> Excerpt:
The Annotated MAD MEN: On Shirley Temples and Codfish Balls And Sexualizing Children
Graham Greene, Shirley Temple and the sexualization of children: this week's episode gets its title from a very strange place.
Some weeks Mad Men gives me really juicy cultural things to write about, whether it be the time the Rolling Stones did a cereal commercial in the UK or how LSD used to be legal and popular with high society. This week the pickings are a little slimmer. There's a theme of Jewishness running through the episode that gets overt with Peggy's mom but is supported by a dinner at the Tower Suite/Hemisphere Club (a restaurant in the Time/Life Building that once barred Jews) and Don reading Bernard Malamud's The Fixer, a Pulitzer Prize-winning novel about a Jew unjustly imprisoned in Russia whose main character comes to realize there is no such thing as an apolitical Jew.
But what was nagging at me was the episode's title. If you didn't look into it you might think the American Cancer Society's gala was called the Codfish Ball (it wasn't) or that it was a reference to Sally's fish entree. In reality it's a song from the 1936 movie Captain January, sung by Shirley Temple.

> Material provided:
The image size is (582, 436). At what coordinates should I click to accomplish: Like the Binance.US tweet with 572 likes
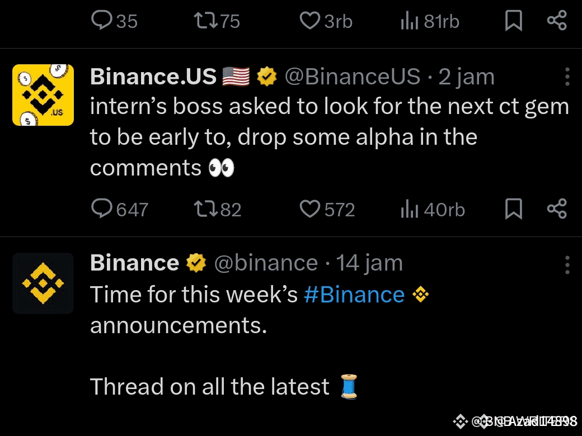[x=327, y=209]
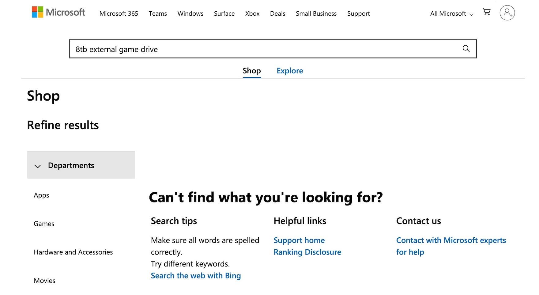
--
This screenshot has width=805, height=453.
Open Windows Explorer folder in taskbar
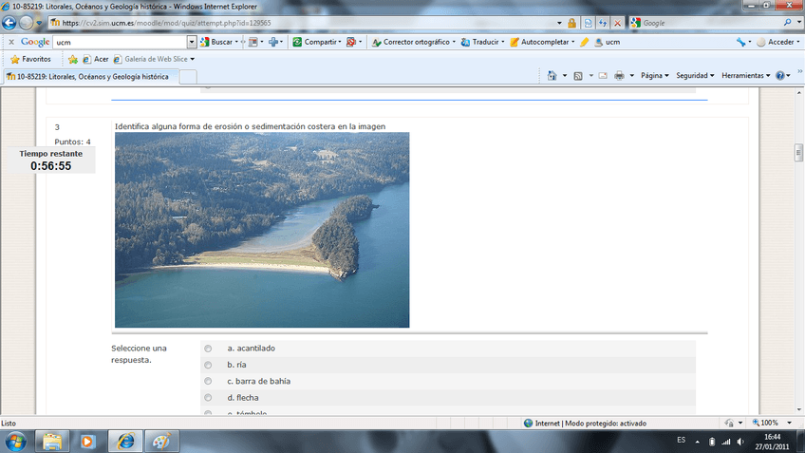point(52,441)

> Task to complete: Extend the essay on the Mad Men episode title and Shirley Temple, starting after its final sentence.

> Task response:
It's not a particularly great film - the ending is especially wishy washy uplifting studio nonsense - but the dance sequence for At The Codfish Ball, featuring Buddy Ebsen as Shirley's partner, is pretty great. The episode makes a small winking nod to this film by having Sally Draper served a Shirley Temple at the dinner.
But what else does it mean? I'm not entirely sure. In 1966 Shirley Temple was about to get political and run for Congress in California in 1967. She would run as a very conservative Republican and lose to an anti-war Democrat. Eventually she would be named an ambassador by Richard Nixon. Politics have been swirling at the edges of the show all season.
Temple has a strong link to cancer as well; in 1972 Temple had a radical mastectomy to defeat her breast cancer. At the time people simply didn't talk about these things, but she got very public about it in 1973. Temple was one of the pioneers bringing breast cancer into the public spotlight.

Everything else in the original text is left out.